### [YOUR TASK]
Look over the lines below. Report each one that includes the string "agent".

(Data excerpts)
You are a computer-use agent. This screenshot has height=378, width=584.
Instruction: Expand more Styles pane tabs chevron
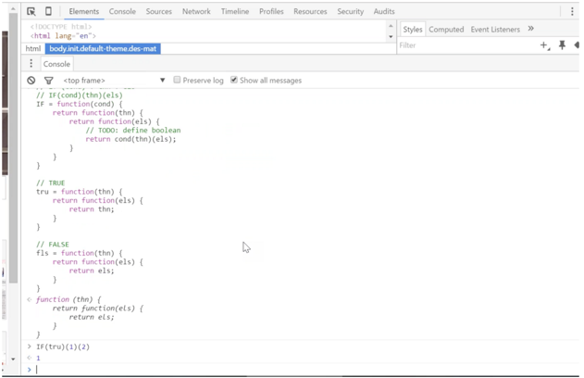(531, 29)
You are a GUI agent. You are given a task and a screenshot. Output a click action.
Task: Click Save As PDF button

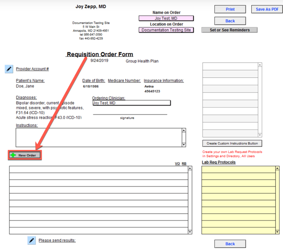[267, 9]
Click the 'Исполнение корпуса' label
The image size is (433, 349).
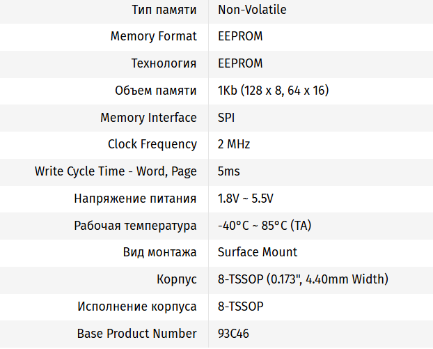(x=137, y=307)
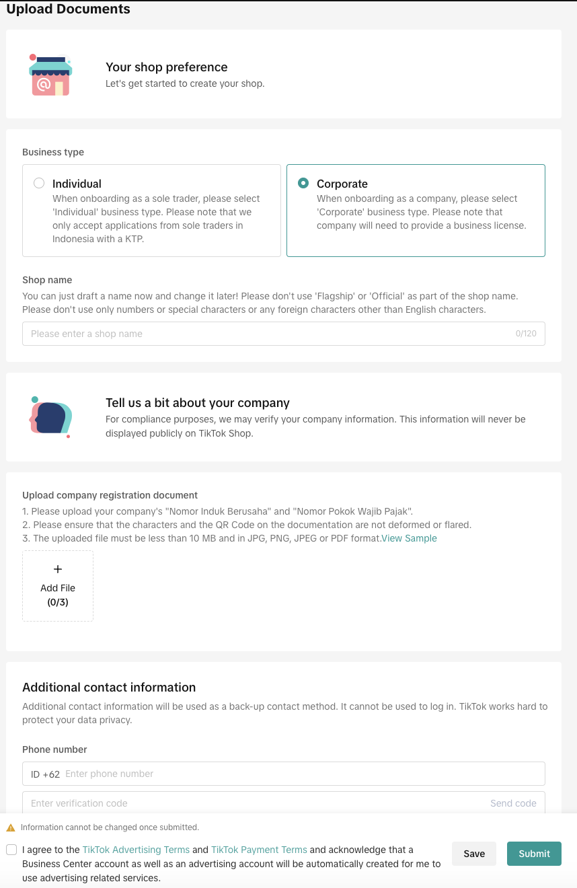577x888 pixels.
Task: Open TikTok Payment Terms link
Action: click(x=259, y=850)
...
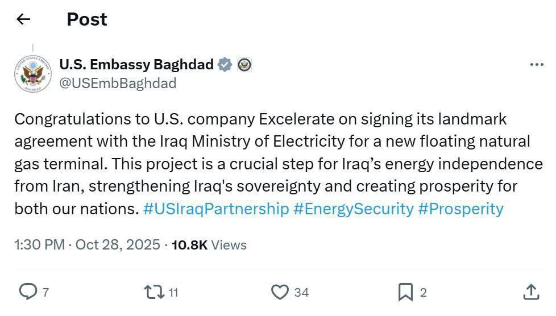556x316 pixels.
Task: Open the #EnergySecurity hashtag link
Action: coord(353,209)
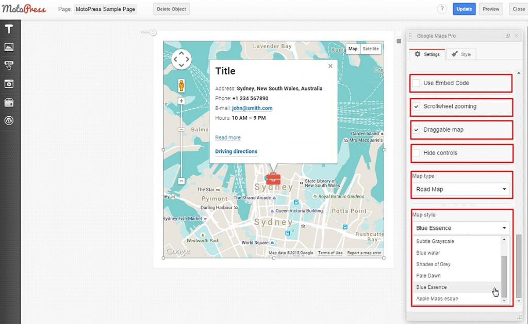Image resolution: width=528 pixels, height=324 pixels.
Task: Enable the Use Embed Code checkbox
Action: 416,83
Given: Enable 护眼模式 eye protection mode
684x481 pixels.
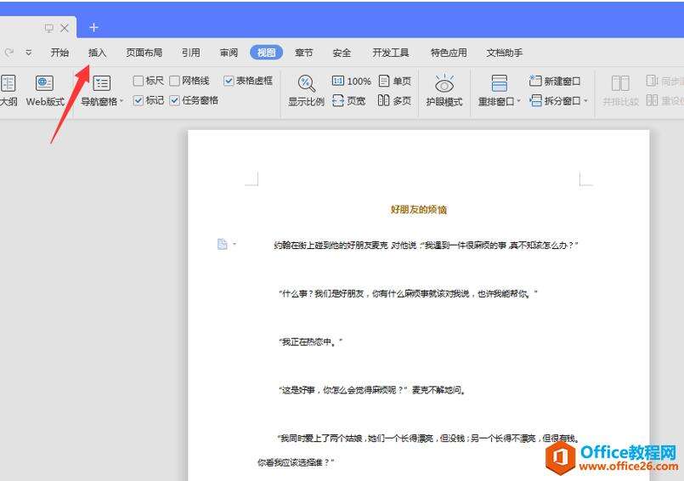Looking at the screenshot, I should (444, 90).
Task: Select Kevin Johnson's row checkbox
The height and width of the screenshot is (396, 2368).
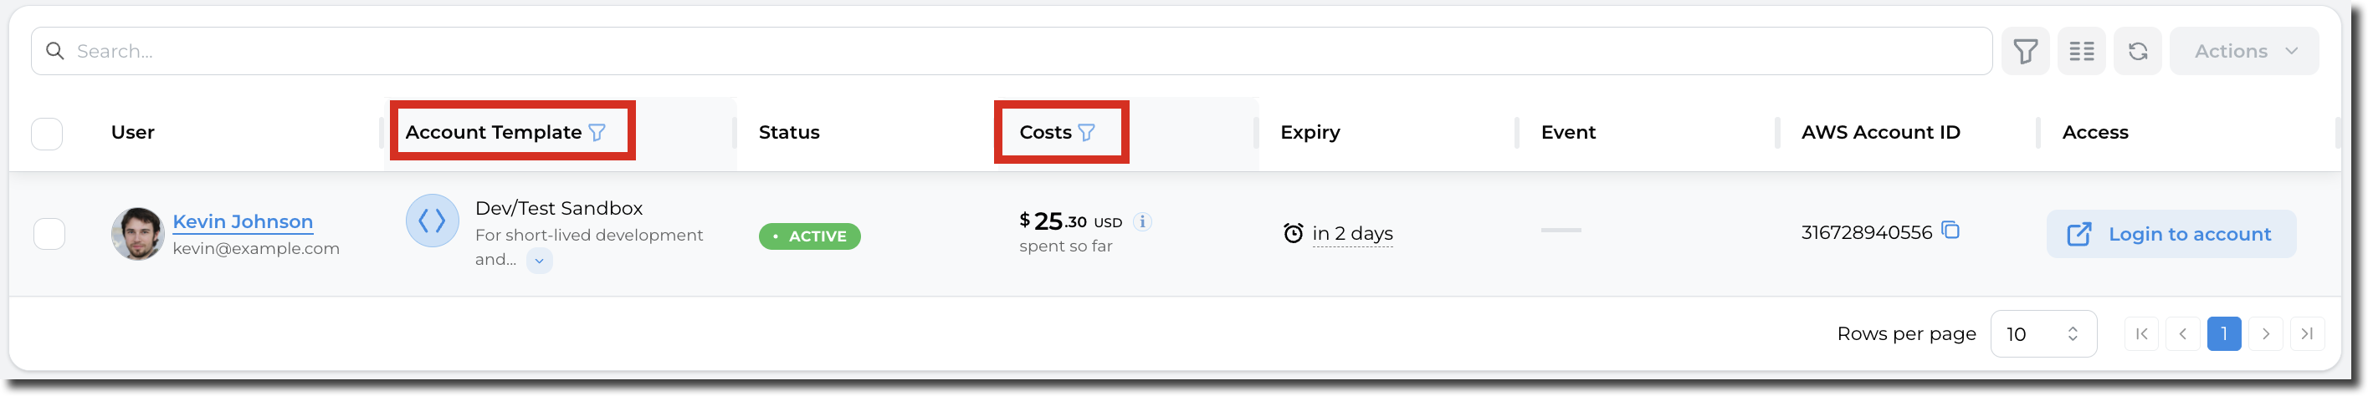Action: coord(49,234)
==
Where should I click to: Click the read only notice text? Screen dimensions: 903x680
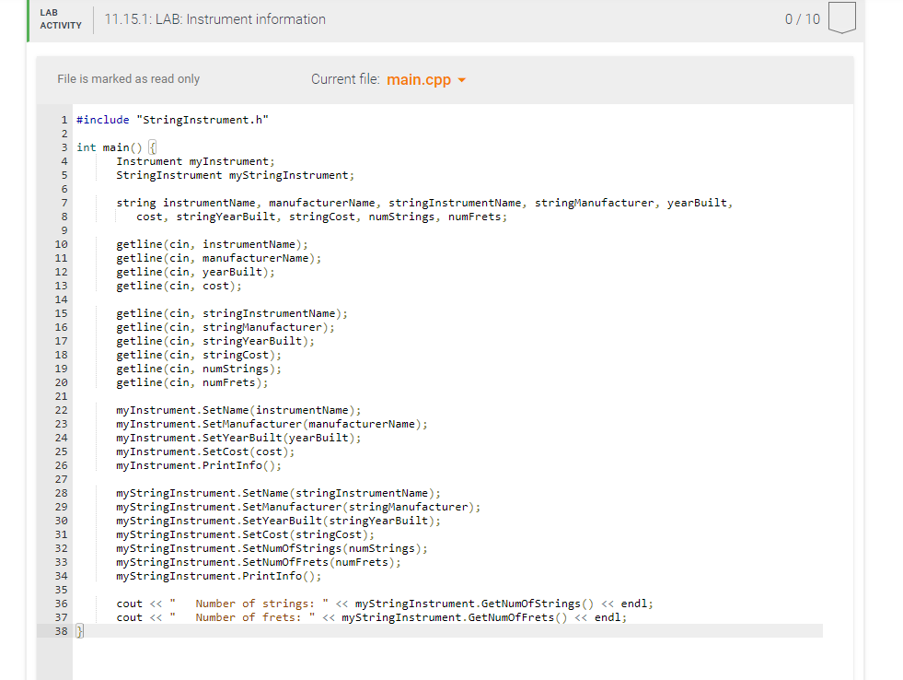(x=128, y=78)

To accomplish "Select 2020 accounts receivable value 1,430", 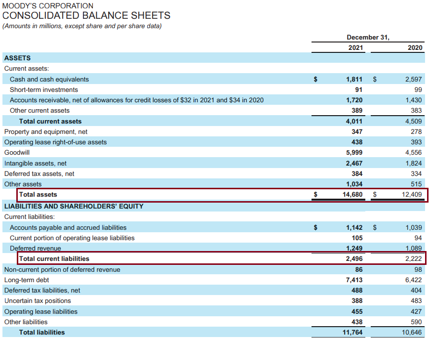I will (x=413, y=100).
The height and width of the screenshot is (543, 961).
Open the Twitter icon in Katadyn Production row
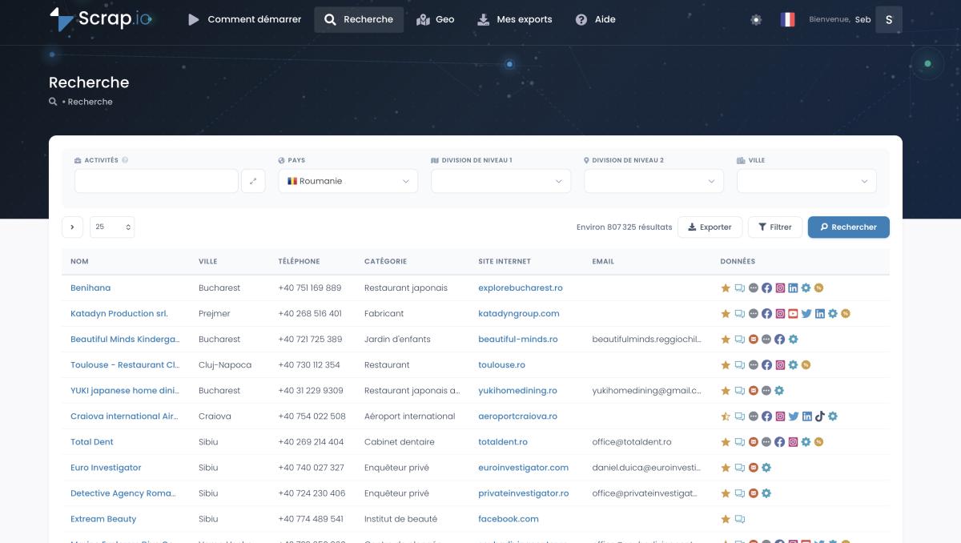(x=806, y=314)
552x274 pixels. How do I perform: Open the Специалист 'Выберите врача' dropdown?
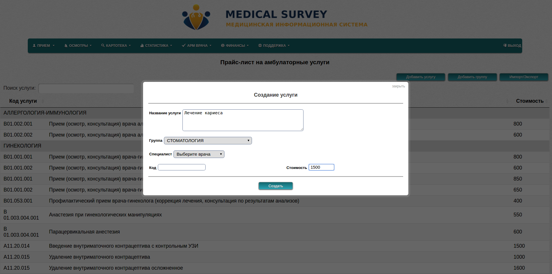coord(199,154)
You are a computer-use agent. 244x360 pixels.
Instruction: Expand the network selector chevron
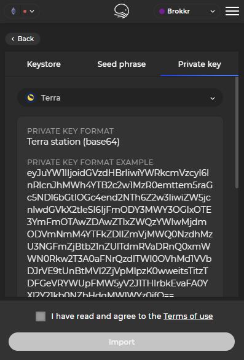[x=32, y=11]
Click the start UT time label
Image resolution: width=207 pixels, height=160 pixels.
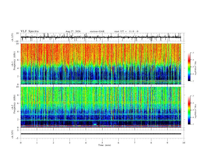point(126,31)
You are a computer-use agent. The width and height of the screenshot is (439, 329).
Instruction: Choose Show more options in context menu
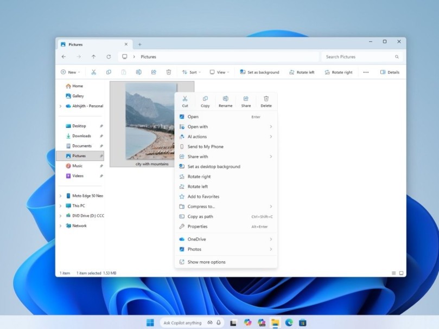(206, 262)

### [YOUR SOLUTION]
You are a computer-use agent. This screenshot has height=378, width=584.
You are a GUI agent. You are given a task and a screenshot. Output a click action.
You are a computer-use agent. 244x360 pixels.
You are a computer-use agent. The width and height of the screenshot is (439, 329).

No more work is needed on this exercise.